In the past few blogs, I’ve very much been talking about the state of innovation in insurance as shown in research, and how insurers should think about getting a solid innovation process into place. In the next few posts, I’d like to consider some innovations that could inspire insurance companies.

I’ve really been greatly stimulated by a fascinating talk my colleague, Mark Halverson, delivered at the Next Bank Asia conference recently. He themes his talk around the new customer in financial services—Customer 3.0—and much of what he says is very thought-provoking for insurers.

His portrait of Customer 3.0 is somebody who is connected virtually all of the time, increasingly using a mobile device to do so. Customer 3.0 is highly informed, using the Internet both to research and purchase products—and 65 percent want to be able to customize whatever product or service they are buying. Customer 3.0 trusts “the crowd”, is rushed for time (so transactions should be efficient), and is price-sensitive.

This new breed of customer has dramatically heightened expectations, and industries other than financial services are setting the standard for how those expectations are to be met. It’s not enough to measure Customer 3.0’s current levels of satisfaction—high satisfaction levels in the past do not guarantee loyalty in the present. Customer 3.0 is ever ready to change providers the moment his or her expectations are not met.

In other words, insurance (along with banking) will have to live up to the standards set by other industries in delivering an experience that gives value to customers. Soberingly, an Accenture survey of banking customers in 2012 showed that fully 75 percent of respondents expected the main source of innovative customer banking propositions to come from competitors within other industries. The same is likely to be true of insurance, I suspect.
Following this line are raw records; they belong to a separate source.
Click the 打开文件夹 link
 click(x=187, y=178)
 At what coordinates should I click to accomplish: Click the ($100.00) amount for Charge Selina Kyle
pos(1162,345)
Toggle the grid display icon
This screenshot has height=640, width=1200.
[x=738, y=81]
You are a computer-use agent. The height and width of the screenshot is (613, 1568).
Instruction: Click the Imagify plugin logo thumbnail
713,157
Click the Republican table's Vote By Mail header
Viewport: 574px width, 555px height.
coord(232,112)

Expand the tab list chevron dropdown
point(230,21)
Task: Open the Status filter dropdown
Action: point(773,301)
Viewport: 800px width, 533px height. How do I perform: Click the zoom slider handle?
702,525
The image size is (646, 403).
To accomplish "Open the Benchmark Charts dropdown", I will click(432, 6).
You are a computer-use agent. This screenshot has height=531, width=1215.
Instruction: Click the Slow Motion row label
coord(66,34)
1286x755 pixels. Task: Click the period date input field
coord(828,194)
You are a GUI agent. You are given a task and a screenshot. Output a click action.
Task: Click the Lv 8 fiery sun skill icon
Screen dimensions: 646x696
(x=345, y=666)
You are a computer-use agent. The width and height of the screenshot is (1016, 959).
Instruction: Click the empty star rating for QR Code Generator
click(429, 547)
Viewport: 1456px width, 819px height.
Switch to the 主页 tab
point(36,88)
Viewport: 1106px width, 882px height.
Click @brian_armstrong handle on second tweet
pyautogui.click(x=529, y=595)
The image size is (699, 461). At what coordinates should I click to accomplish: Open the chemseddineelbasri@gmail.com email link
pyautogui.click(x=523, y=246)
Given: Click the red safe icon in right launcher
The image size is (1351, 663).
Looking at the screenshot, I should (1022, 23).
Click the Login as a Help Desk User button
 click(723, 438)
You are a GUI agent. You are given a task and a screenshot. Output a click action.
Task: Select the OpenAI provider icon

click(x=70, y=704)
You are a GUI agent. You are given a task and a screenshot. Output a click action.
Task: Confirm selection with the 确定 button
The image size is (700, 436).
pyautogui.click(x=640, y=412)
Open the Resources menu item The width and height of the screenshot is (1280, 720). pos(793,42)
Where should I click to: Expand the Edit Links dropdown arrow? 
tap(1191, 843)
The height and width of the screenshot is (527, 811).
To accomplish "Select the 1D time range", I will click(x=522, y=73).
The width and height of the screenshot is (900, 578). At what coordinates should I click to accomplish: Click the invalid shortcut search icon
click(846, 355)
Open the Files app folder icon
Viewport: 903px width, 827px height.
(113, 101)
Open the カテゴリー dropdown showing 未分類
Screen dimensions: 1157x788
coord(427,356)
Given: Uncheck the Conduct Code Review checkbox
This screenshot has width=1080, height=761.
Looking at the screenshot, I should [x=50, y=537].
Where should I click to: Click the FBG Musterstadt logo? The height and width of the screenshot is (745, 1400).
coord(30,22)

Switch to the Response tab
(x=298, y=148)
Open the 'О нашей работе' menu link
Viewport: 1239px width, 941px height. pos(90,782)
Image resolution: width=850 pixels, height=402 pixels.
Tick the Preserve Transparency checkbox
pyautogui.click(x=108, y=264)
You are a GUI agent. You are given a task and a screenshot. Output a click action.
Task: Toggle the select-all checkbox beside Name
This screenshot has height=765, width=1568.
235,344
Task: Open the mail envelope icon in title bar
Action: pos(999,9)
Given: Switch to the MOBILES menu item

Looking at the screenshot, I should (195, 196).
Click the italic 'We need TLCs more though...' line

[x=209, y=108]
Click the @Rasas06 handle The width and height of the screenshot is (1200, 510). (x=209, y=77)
The other sobering consideration is that Customer 3.0 is increasingly turning to his or her virtual communities for advice relating to financial matters. Insurers need to come up with a way to ensure they remain a key source of trusted information about risk mitigation by consumers.

The key word here is “experience.” Mark argues, and there’s no doubt he is right, that Customer 3.0 is looking for a service provider who delivers what he or she needs. This is not a specific product or service, but an experience that supports a particular lifestyle. It’s, for once, a genuine sea change, and it means that insurers need to rethink what they do.